- Film poster
- Directed by: Pip Piper
- Based on: Last Shop Standing by Graham Jones
- Starring: Phil Barton; Clint Boon; Billy Bragg; Diane Cain; Laurie Dale; Mike Dillon; Dep Downie; Jonathan Draper; Barry Everard; Fatboy Slim;
- Cinematography: David Cawley
- Edited by: David Cawley
- Production company: Blue Hippo Media
- Distributed by: Blue Hippo Media
- Release date: September 10, 2012 (United Kingdom);
- Running time: 50 minutes
- Country: United Kingdom
- Language: English

= Last Shop Standing (film) =

2012 British documentary film

Last Shop Standing: The Rise, Fall and Rebirth of the Independent Record Shop is a 2012 British documentary film directed by Pip Piper. The film is based on the 2009 book Last Shop Standing by Graham Jones.

== Background ==

Last Shop Standing was based on the 2009 book Last Shop Standing by Graham Jones. In 2012, Blue Hippo Media approached Jones about turning the book into a movie. A few days later, they met at a pub having bought Jones a beer and a Ploughman's lunch while he agreed to the idea.
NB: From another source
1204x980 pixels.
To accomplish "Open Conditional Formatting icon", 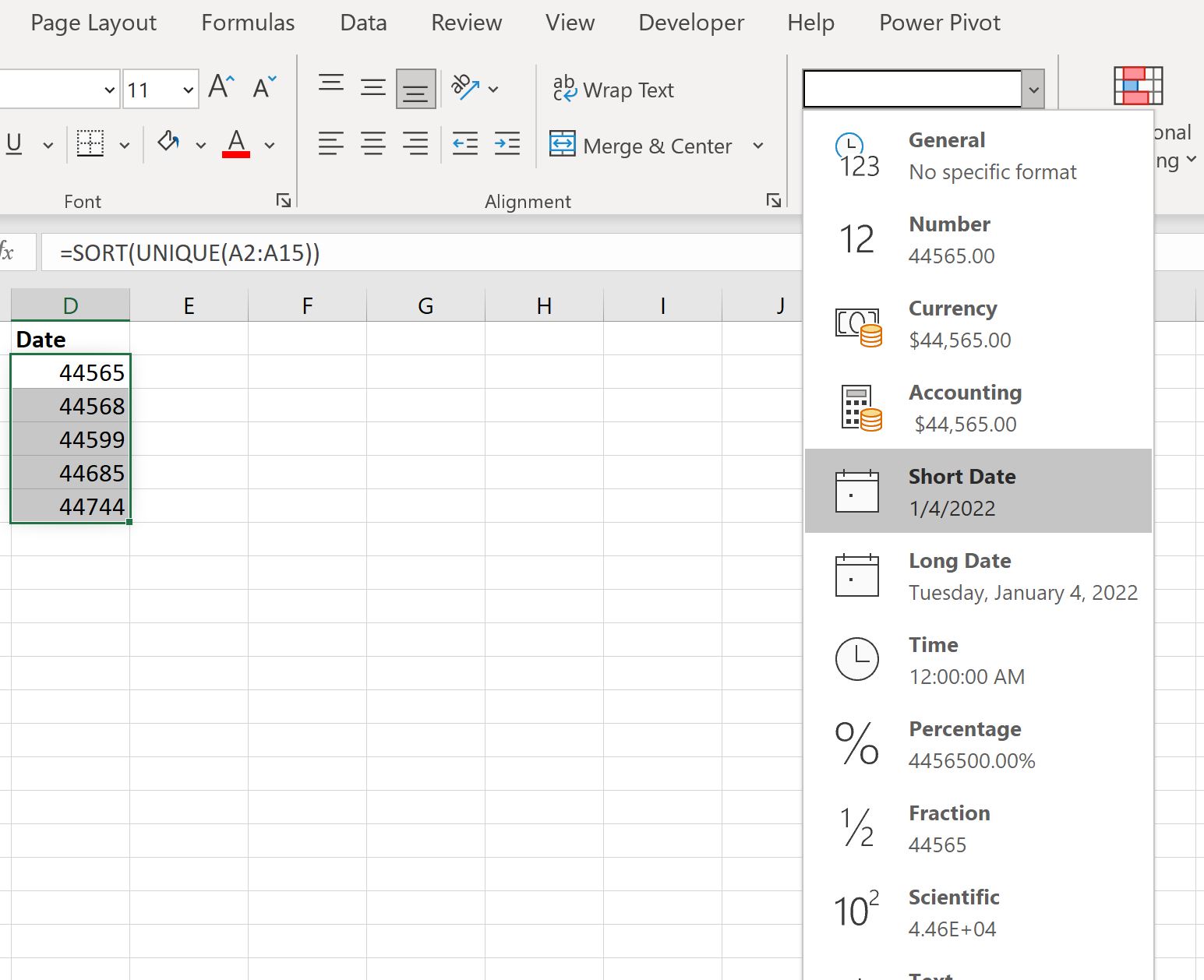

To finance the film, the makers posted a clip online informing people they were making a documentary on record shops and asked those interested to invest $25 to receive an advanced DVD copy of the film as well as a "thank you" credit in the end credits. For the film, Jones toured England, Scotland and Wales for interviews with independent record shop owners. Director Pip Piper said he visited record shops every weekend in his early teens in the 1970s. In 2016, the same producers of the film created a documentary film on Norwegian dance music.

== Synopsis ==
The film focuses on an analyses of music sales in the United Kingdom. In the 1970s, there were more than three hundred millions records sold. In the 1980s, there were in the United Kingdom around 2,200 independent record shops. By 2012, however, there were only 269. The film primarily blames the music industry as well as the new competing media of cassettes and compact discs. Multiple independent record shop owners cited the advent of CDs as the end of the boom period for record shops. The film includes interviews with Billy Bragg, Norman Cook, Richard Hawley, Smiths' Johnny Marr, and Paul Weller. Record shops featured in the film include Brighton and Hove record shops as Borderline, Chesterfield's C.E. Hudsons, Birmingham's the Diskery, Rounder Records (where Norman Cook worked), Rough Trade, and Sister Ray. Rounder Records owner David Minns was interviewed for the film.

== Soundtrack ==
The Last Shop Standing soundtrack was donated by independent bands and musicians like Clara Luzia, Half Man Half Biscuit, and the James Clarke 5.

== Release ==
=== International ===
In March 2013, Last Shop Standing played at the 2013 BAFICI international film festival in Argentina.

=== Record Store Day ===
On 20 April 2013, Last Shop Standing became "the official film of Record Store Day." The DVD release was exclusive to record shops participating in Record Store Day and contained 75 minutes of bonus material including interviews with Sid Griffin, Richard Hawley, Johnny Marr, and Paul Weller. The filmmakers encouraged audiences to buy the DVD locally. In Italy, for Record Store Day, DeeJay TV acquired the rights to play it on television and played at five theatre locations: the Astoria Studios in Turin, Centro Sociale Brancaleone in Rome, the Cineteca di Bologna in Bologna, the Flog in Florence, and the Teatro Dal Verme in Milan. Italian radio station Radio Capital gave away free copies of Last Shop Standing. Bristol record shop Rise had a screening in their Friska cafe.

== Reception ==
Last Shop Standing has received critical acclaim from around the world. Il Fatto Quotidianos Chiara Felice described the film as "interesting." Gazeta Wyborczas Robert Sankowski reviewed it favourably with "[m]uch better than any story." Le Soirs Didier Stiers called the movie "good." Wonderlands Zing Tsjeng remarked the film was "a love song to the British independent record shop (as well as its surprising resurrection)."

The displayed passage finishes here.